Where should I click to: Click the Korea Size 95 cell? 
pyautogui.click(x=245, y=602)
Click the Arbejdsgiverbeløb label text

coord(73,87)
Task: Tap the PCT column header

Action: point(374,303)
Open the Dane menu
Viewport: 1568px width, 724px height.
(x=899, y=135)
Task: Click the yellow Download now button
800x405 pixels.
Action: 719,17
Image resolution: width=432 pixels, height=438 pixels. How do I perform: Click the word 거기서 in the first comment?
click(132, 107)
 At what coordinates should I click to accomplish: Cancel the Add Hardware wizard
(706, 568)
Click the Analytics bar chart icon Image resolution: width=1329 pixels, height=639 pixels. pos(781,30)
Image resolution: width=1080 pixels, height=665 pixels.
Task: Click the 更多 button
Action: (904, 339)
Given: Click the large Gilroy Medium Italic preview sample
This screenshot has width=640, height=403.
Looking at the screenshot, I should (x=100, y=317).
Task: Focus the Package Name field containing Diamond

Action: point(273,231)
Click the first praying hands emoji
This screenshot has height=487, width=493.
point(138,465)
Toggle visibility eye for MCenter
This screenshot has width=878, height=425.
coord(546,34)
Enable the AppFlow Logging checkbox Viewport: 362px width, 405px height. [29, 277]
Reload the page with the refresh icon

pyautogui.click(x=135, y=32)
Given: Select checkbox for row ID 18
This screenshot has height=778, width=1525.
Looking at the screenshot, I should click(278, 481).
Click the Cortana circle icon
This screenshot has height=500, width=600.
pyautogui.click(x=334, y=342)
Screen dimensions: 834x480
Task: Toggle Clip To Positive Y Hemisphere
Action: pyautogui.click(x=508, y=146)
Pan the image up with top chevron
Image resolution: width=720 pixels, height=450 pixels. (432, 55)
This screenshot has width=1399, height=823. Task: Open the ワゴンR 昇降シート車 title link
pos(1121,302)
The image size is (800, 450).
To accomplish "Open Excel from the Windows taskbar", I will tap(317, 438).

**What is needed:** Across the whole listing above, find every line with the string "Given" and copy it.

**Response box:**
Given: Click the large Gilroy Medium Italic preview sample
Given: Select checkbox for row ID 18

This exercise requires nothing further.